In 2015 is er een motie ingediend door de SP om het box 3-stelsel te herzien naar een stelsel op basis van werkelijk rendement. Die motie is unaniem aangenomen. “Het verzoek is vervolgens door de regering geparkeerd. Bij de totstandkoming van het regeerakkoord van Rutte 3 waren we uitermate blij dat de ambitie om de box 3 te herzien werd omschreven. Dit blijkt nu echter wederom niet te gebeuren.”

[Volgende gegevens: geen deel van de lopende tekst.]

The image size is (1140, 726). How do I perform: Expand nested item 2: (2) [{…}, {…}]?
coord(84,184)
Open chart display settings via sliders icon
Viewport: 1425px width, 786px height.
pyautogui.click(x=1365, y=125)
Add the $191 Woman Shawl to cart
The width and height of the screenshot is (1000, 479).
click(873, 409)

Meer lezen? Download het kennisdocument:
Alternatieven box 3: vermogen overhevelen naar box 2 >>
Werkelijk rendement belasten onmogelijk?
Is het dan onmogelijk om werkelijk rendement te belasten? “Nederland is een vreemde eend in de bijt, want andere landen hebben een bronheffing, waarin het wel mogelijk is om daadwerkelijk rendement te berekenen. In Nederland schijnt het heel ingewikkeld te zijn. Dat terwijl de Belastingdienst al ieder jaar een jaaroverzicht krijgt van de bank en de aandelenportefeuille. Het rendement over andere vermogensbestanddelen berekenen, is wel lastig, denk bijvoorbeeld aan vastgoed.”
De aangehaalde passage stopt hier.